**What to produce:**
Below are the entries. Transcribe exactly the lines from the one with "About Us (15, 2106)" through the one with "[Advertisement] (69, 179)", ends included, and leave out all others.

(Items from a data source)
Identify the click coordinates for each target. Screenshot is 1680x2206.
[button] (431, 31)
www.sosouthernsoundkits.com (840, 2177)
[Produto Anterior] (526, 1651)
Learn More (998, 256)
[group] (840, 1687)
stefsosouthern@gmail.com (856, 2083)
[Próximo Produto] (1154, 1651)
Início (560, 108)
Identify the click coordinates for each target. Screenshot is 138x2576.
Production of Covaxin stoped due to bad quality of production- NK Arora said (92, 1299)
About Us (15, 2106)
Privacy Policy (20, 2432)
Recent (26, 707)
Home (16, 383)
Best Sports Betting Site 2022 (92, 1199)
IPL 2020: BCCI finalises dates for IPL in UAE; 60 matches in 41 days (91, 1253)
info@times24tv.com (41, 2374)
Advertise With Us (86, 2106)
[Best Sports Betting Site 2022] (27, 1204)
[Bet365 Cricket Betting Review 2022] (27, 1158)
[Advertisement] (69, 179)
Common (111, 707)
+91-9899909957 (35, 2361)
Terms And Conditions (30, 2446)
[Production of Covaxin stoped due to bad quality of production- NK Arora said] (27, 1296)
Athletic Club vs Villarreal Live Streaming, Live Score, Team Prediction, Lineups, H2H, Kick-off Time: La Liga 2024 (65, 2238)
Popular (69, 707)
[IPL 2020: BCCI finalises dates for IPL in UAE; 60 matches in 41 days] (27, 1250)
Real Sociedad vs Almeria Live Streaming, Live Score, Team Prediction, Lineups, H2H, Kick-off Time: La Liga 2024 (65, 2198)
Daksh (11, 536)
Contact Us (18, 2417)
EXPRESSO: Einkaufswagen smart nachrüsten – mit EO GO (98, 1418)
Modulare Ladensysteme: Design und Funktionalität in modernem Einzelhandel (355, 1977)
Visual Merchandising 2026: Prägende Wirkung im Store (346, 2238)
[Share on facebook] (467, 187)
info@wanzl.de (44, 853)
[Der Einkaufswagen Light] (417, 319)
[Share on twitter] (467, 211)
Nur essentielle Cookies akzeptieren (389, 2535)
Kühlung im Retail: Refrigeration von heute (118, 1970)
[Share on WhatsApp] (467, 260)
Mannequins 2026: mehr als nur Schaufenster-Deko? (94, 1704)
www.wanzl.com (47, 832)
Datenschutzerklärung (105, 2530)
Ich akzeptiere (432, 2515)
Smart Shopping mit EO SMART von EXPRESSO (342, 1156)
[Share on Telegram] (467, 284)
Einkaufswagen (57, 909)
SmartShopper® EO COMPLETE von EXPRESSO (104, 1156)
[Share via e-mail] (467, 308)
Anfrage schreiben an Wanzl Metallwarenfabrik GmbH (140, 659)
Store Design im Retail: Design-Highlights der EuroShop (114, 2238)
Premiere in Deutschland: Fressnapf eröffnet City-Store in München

**Result for this exercise:**
About Us (15, 2106)
Privacy Policy (20, 2432)
Recent (26, 707)
Home (16, 383)
Best Sports Betting Site 2022 (92, 1199)
IPL 2020: BCCI finalises dates for IPL in UAE; 60 matches in 41 days (91, 1253)
info@times24tv.com (41, 2374)
Advertise With Us (86, 2106)
[Best Sports Betting Site 2022] (27, 1204)
[Bet365 Cricket Betting Review 2022] (27, 1158)
[Advertisement] (69, 179)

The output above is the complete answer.